WHAT TO DO
Every line from the one with "Open 'How can" to the one with "The height and width of the screenshot is (678, 1254).", including those two, is to be copied exactly; all other lines of the entries below are left out.

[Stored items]
---
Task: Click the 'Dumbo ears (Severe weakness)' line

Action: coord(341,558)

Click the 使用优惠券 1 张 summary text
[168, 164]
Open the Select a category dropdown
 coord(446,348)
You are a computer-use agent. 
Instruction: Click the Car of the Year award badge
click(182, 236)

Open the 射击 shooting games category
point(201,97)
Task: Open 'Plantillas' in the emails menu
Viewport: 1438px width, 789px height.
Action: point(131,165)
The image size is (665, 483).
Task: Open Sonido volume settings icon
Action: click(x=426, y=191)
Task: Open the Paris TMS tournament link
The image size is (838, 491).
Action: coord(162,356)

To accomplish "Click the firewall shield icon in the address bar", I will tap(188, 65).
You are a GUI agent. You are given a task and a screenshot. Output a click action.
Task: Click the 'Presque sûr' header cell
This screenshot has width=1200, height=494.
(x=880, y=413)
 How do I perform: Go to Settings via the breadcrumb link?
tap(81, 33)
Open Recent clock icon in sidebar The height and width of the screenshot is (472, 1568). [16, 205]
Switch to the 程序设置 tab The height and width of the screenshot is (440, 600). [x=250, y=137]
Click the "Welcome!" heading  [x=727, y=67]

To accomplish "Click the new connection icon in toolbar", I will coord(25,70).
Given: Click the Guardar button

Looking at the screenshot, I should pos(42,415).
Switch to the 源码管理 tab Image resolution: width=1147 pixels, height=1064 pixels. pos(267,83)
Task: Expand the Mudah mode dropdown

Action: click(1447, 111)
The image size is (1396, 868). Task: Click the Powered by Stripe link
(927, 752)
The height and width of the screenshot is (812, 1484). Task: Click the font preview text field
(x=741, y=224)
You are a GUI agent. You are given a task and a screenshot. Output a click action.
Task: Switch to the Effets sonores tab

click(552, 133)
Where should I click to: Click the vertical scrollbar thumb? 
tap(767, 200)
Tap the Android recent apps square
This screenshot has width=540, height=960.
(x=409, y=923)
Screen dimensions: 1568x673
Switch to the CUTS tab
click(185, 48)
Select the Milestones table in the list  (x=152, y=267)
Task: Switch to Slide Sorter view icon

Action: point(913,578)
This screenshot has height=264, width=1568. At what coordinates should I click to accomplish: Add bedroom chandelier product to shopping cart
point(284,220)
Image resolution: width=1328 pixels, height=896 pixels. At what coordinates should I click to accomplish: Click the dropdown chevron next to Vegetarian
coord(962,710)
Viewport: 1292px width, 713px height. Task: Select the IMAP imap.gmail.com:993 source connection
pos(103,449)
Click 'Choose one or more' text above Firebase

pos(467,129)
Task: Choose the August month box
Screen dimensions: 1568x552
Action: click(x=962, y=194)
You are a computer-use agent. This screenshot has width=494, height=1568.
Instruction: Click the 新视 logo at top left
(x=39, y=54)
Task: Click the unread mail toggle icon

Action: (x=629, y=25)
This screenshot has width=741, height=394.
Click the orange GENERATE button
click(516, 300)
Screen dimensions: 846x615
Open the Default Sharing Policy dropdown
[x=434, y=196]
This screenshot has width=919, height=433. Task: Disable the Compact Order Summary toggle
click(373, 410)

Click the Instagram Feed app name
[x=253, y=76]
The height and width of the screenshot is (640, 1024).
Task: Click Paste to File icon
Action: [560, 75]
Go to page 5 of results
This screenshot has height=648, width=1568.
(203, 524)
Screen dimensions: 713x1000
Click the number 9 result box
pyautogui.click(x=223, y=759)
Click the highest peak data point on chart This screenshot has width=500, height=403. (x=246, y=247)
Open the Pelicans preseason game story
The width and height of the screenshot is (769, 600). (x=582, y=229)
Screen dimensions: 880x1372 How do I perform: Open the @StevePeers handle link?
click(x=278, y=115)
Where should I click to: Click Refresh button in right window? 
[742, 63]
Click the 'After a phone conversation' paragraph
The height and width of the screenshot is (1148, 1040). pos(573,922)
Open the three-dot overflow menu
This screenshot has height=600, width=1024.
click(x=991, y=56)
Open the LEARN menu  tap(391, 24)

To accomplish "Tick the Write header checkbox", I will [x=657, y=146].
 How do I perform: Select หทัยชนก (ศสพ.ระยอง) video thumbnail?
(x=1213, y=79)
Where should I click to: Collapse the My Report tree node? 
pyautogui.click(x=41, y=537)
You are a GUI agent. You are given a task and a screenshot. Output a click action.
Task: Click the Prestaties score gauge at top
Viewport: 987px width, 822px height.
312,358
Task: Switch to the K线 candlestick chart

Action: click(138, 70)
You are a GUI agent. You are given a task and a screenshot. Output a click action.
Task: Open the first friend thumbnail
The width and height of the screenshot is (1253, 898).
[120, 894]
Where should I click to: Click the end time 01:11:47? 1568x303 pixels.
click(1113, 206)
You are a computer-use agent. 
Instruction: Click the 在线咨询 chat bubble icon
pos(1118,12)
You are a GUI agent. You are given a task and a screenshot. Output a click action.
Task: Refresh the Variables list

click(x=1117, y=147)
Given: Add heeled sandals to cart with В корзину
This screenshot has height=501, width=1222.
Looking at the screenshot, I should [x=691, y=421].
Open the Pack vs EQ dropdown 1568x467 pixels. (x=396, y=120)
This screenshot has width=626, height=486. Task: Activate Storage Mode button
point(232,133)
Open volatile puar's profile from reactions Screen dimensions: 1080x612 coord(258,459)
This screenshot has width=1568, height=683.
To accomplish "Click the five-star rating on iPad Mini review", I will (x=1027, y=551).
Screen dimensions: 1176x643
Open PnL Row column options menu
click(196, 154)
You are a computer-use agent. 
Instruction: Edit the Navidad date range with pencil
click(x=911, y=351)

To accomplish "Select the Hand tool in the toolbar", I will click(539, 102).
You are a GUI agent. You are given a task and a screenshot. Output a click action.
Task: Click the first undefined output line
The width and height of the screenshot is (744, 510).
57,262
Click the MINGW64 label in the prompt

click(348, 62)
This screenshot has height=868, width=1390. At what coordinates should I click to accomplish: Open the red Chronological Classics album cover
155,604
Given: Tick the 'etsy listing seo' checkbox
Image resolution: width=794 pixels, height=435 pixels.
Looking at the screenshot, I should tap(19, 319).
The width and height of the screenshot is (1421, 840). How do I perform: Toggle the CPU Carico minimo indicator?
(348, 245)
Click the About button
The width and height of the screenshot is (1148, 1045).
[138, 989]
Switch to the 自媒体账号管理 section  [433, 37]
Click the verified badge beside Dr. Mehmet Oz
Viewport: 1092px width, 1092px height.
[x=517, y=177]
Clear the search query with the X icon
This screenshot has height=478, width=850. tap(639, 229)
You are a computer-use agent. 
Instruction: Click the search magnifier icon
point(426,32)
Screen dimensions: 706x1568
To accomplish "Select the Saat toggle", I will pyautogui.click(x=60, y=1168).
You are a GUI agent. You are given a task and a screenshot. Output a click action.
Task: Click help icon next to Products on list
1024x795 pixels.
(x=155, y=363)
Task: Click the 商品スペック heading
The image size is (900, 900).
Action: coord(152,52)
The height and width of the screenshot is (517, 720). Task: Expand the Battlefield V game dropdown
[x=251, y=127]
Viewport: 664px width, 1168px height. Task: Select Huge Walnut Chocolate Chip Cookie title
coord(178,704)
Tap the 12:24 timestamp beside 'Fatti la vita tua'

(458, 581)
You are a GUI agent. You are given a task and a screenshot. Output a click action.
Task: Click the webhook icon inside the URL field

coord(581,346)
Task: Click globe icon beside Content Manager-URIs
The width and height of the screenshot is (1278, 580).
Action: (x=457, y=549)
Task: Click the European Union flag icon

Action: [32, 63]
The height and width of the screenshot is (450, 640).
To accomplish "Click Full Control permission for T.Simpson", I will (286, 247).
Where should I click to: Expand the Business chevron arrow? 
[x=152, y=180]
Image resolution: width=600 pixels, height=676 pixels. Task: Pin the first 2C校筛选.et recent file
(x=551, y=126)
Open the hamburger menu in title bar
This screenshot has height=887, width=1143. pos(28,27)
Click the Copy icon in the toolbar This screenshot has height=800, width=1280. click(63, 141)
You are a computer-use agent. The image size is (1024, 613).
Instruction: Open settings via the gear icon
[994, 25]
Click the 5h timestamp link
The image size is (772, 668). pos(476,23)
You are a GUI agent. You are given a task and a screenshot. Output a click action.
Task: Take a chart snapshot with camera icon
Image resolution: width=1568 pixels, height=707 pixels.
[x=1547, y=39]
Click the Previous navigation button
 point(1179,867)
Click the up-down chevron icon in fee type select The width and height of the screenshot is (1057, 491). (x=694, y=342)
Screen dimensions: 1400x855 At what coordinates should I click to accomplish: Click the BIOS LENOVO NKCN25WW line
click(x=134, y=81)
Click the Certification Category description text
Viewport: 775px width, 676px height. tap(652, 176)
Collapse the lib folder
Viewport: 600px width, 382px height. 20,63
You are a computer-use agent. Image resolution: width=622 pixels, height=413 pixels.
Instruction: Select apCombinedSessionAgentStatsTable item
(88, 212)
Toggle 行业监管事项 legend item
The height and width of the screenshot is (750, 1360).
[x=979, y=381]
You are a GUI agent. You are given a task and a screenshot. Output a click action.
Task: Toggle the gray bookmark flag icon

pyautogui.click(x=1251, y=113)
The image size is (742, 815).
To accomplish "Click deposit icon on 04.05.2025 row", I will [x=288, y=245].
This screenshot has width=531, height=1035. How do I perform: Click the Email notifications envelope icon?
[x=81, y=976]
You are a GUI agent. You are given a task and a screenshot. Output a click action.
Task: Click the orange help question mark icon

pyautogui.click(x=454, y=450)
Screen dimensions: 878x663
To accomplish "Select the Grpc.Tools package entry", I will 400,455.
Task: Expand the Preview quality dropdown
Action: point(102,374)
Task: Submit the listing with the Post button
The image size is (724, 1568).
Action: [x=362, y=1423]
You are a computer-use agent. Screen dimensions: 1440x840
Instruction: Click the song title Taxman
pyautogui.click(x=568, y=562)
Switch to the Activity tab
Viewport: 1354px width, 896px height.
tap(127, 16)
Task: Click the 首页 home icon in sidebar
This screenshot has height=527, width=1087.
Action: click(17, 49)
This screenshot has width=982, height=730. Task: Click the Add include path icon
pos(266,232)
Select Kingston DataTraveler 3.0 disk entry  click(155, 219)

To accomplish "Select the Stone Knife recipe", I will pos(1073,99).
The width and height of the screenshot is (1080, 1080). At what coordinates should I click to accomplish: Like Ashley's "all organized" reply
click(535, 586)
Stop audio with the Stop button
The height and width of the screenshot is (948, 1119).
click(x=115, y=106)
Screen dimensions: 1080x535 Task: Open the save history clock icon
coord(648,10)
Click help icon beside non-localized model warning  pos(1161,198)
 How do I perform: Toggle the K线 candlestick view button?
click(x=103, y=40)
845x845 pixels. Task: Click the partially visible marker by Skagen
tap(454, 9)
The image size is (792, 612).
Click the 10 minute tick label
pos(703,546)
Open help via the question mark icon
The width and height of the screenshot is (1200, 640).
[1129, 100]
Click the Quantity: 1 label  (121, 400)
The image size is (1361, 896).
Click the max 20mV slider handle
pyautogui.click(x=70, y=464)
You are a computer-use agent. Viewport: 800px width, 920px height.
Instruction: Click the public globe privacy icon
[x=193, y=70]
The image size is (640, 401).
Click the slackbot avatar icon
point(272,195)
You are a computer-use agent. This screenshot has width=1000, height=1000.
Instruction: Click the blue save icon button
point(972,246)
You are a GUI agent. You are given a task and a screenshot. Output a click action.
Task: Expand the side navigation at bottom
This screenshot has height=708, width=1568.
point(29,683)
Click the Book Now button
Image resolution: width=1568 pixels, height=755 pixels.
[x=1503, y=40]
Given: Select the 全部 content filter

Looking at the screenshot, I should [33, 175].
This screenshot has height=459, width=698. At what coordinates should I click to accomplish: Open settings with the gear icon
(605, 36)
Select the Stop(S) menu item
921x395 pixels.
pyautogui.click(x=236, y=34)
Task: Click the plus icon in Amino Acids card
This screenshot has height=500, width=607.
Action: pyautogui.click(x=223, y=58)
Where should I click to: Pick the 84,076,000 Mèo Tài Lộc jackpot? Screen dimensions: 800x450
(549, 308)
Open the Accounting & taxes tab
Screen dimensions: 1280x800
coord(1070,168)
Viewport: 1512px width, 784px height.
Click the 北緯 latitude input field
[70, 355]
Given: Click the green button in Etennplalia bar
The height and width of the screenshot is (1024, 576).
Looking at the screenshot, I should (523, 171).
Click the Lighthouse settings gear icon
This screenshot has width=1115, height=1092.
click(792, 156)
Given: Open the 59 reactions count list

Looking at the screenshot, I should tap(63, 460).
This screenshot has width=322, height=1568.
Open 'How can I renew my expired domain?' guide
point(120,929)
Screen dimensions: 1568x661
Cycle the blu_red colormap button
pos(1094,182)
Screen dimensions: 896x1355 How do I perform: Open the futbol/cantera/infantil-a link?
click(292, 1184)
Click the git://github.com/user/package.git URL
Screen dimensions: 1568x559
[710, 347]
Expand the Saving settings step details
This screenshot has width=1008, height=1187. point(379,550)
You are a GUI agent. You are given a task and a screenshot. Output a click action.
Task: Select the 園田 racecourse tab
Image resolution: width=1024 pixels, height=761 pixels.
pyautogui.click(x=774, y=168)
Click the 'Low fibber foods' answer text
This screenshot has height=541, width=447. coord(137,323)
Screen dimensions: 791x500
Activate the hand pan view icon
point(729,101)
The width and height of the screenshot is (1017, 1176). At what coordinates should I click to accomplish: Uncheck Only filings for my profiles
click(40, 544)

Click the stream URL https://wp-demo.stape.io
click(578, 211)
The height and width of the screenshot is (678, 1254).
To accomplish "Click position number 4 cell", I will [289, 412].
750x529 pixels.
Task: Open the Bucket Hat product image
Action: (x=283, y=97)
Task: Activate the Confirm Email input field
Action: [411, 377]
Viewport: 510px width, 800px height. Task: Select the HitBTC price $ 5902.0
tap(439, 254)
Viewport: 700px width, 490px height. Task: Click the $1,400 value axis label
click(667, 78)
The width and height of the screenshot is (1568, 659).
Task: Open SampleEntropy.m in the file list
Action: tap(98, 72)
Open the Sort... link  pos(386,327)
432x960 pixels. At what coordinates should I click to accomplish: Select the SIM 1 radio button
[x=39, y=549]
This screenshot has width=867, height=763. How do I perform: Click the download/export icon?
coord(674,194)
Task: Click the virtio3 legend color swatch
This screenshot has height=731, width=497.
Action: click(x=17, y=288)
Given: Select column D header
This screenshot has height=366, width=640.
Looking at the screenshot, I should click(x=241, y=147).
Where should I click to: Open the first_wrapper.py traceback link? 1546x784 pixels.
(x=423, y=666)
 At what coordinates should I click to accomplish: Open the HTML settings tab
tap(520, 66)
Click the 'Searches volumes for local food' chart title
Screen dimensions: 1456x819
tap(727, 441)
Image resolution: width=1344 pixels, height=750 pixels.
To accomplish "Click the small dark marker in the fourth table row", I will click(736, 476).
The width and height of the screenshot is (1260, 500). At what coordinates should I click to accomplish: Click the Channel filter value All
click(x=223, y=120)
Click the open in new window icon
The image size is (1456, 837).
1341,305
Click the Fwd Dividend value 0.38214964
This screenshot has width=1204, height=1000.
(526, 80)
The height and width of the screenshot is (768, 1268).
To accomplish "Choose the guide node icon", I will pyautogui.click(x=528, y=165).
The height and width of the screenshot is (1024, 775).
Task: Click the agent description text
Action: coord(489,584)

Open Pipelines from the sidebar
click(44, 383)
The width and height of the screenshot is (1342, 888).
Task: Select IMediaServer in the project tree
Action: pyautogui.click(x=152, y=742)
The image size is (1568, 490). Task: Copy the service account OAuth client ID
---
TASK RESULT
Open 'How can I renew my expired domain?' guide
point(120,929)
Screen dimensions: 1568x661
Cycle the blu_red colormap button
pos(1094,182)
Screen dimensions: 896x1355 How do I perform: Open the futbol/cantera/infantil-a link?
click(292, 1184)
Click the git://github.com/user/package.git URL
Screen dimensions: 1568x559
[710, 347]
Expand the Saving settings step details
This screenshot has width=1008, height=1187. point(379,550)
You are a GUI agent. You are given a task and a screenshot. Output a click action.
Task: Select the 園田 racecourse tab
Image resolution: width=1024 pixels, height=761 pixels.
pyautogui.click(x=774, y=168)
Click the 'Low fibber foods' answer text
This screenshot has height=541, width=447. coord(137,323)
Screen dimensions: 791x500
Activate the hand pan view icon
point(729,101)
The width and height of the screenshot is (1017, 1176). At what coordinates should I click to accomplish: Uncheck Only filings for my profiles
click(40, 544)

Click the stream URL https://wp-demo.stape.io
click(578, 211)
The height and width of the screenshot is (678, 1254).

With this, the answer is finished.